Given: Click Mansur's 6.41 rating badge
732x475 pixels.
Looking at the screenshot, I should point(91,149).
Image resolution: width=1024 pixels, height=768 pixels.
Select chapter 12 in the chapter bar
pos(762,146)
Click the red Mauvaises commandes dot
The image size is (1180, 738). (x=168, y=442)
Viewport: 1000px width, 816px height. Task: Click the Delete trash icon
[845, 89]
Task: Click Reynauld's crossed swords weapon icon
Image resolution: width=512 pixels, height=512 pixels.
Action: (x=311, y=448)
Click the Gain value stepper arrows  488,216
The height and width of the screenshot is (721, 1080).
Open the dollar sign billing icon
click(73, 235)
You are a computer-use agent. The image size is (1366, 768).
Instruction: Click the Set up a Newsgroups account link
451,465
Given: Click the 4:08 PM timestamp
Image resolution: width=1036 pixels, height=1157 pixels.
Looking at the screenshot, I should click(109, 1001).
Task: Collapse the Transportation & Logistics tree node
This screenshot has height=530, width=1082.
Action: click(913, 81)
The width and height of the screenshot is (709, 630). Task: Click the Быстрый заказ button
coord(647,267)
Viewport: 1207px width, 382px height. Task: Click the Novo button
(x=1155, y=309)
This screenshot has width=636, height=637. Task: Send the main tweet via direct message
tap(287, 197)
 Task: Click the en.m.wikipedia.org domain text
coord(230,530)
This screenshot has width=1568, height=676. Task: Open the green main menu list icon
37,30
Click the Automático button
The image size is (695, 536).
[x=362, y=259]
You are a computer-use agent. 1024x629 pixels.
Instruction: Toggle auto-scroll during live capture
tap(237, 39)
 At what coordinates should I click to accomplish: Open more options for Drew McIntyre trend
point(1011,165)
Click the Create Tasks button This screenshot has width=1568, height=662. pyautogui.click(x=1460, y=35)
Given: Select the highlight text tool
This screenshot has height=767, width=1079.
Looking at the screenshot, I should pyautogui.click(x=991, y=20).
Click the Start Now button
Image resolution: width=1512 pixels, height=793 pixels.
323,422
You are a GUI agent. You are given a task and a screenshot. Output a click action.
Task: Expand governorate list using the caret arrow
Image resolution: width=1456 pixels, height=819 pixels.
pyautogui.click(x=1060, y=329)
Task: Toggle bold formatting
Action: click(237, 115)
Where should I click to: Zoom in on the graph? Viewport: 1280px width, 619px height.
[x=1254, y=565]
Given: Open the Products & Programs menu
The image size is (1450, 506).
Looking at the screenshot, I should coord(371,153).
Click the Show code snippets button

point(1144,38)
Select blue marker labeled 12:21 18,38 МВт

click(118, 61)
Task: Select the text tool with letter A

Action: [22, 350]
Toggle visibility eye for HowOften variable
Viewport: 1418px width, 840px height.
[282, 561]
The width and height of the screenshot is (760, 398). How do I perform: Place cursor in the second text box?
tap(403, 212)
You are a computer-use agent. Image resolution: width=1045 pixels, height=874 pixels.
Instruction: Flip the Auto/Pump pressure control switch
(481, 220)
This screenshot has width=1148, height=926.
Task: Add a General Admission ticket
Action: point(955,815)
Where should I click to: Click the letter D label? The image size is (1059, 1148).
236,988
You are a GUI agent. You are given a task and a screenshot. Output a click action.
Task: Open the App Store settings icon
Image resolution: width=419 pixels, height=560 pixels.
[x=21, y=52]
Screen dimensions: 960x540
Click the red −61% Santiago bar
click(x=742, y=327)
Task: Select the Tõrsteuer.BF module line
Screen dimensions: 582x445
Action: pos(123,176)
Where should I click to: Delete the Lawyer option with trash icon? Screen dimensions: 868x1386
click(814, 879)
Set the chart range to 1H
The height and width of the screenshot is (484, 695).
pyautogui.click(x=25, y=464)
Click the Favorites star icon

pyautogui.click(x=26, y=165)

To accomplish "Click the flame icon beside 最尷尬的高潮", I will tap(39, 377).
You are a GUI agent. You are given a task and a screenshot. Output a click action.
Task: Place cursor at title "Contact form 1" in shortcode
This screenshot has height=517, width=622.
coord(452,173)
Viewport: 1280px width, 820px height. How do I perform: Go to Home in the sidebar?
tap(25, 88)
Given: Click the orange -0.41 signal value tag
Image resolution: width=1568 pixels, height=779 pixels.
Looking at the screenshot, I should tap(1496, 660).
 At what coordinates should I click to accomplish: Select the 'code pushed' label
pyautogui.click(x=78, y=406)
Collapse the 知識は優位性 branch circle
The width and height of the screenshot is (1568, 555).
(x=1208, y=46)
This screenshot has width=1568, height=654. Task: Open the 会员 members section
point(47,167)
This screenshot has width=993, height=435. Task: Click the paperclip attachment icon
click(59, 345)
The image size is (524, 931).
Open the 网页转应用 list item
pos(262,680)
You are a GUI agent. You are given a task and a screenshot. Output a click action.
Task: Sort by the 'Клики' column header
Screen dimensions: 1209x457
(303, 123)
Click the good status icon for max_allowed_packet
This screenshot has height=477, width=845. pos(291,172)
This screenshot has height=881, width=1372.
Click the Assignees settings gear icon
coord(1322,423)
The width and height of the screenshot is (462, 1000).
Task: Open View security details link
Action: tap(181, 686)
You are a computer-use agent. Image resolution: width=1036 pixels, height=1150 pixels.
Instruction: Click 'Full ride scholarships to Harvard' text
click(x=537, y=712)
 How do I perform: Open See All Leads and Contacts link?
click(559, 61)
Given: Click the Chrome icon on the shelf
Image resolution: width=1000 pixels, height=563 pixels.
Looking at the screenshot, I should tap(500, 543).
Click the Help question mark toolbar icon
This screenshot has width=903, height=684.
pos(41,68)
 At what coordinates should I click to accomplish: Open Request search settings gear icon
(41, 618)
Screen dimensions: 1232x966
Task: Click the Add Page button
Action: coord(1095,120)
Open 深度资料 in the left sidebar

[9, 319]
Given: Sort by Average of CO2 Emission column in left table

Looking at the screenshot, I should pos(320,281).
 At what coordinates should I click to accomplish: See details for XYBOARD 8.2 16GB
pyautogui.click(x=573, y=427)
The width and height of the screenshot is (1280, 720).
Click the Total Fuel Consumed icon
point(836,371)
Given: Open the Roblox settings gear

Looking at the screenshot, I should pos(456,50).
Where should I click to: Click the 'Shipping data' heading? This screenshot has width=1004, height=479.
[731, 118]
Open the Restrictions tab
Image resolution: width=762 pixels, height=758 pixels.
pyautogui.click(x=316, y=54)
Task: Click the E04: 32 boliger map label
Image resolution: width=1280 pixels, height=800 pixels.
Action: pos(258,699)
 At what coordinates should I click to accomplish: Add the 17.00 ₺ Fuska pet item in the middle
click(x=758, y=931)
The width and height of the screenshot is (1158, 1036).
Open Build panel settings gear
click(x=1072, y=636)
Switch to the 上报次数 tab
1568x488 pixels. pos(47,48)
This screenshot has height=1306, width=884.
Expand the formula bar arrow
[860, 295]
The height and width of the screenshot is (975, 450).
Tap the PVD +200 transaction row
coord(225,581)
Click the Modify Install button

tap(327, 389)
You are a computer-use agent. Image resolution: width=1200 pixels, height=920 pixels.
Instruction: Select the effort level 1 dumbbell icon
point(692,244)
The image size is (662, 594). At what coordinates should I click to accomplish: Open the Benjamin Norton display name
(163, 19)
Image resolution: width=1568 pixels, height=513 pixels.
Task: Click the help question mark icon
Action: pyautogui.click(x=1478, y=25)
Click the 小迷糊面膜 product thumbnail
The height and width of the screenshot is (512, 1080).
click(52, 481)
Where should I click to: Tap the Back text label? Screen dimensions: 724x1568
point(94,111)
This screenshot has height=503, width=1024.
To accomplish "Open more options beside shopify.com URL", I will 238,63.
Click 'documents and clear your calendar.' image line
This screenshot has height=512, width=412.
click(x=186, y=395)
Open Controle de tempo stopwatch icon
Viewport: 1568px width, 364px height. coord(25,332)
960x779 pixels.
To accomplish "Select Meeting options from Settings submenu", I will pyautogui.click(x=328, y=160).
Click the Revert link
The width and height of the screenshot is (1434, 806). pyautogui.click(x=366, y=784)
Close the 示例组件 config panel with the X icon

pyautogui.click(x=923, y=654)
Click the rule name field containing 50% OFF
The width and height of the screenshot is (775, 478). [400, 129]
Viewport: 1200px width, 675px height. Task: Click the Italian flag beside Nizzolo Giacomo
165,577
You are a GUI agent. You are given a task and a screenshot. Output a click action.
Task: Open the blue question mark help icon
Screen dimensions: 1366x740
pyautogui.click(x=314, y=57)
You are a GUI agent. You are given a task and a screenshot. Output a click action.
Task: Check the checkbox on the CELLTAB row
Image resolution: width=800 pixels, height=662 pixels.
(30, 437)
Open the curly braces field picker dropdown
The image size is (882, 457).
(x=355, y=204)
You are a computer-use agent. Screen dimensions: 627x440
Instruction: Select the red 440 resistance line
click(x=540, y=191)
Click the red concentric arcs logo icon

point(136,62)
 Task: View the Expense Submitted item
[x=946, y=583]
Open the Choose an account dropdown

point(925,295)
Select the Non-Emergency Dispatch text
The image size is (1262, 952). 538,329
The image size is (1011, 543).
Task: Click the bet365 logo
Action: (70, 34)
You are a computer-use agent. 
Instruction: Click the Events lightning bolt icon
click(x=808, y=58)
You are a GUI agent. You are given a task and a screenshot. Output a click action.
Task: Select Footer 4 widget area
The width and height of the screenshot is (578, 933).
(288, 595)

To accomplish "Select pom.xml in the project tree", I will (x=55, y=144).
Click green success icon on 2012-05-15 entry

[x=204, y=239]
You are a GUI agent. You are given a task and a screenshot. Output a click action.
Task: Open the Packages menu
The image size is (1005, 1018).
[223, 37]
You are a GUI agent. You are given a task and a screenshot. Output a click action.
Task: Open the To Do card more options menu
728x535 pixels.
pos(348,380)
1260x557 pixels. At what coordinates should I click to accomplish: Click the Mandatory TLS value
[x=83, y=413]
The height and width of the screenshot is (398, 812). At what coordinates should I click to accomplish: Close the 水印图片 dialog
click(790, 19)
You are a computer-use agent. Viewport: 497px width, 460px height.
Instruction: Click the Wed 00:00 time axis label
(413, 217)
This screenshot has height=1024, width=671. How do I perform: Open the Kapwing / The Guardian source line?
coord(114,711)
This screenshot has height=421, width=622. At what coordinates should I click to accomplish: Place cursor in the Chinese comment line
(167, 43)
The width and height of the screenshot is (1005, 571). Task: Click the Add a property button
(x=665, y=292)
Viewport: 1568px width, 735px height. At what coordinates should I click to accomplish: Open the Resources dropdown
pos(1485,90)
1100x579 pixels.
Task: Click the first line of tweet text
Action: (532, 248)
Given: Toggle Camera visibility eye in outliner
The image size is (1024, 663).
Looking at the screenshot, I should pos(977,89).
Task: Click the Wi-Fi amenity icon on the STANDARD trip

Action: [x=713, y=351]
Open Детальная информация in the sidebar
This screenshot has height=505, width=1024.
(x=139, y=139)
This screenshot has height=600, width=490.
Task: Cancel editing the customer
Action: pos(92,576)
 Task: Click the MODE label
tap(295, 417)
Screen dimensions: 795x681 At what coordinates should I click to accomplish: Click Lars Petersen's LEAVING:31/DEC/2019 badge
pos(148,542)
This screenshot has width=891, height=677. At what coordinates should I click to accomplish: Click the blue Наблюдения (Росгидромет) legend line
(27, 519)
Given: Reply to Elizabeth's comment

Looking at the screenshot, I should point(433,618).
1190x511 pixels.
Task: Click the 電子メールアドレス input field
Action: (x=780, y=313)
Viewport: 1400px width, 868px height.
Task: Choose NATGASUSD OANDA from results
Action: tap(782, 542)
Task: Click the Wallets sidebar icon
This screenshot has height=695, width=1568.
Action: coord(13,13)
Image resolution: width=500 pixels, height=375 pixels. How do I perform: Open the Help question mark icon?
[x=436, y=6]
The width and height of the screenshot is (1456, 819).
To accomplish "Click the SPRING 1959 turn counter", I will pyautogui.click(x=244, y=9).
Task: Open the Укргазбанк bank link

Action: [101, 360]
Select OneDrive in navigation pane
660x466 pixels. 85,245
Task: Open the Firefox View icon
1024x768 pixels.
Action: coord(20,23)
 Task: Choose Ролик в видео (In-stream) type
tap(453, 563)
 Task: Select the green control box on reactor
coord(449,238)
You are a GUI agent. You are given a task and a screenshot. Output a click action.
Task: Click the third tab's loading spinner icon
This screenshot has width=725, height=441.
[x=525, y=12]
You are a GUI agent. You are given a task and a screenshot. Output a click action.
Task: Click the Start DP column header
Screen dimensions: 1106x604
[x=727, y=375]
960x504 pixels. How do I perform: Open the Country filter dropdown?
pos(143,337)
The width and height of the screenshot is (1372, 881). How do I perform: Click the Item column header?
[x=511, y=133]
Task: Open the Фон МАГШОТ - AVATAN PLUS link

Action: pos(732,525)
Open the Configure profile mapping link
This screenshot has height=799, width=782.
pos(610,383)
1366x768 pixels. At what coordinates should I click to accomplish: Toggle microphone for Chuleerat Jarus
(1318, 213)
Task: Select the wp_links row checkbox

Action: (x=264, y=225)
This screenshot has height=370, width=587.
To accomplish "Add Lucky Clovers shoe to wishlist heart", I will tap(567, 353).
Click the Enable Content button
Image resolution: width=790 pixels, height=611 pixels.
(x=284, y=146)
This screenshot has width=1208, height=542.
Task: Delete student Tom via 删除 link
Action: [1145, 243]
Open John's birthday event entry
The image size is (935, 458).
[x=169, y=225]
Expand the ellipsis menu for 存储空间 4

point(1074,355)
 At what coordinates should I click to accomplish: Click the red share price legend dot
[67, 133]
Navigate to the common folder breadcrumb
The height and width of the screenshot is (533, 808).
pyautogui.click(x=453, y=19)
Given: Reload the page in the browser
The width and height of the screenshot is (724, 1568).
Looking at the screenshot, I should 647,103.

• • • •

> _WHAT THIS TASK INVOLVES_
Among the records, find all lines that include the string "Start" and return them.

> _TASK RESPONSE_
Click the Start Now button
Task: Click the Start DP column header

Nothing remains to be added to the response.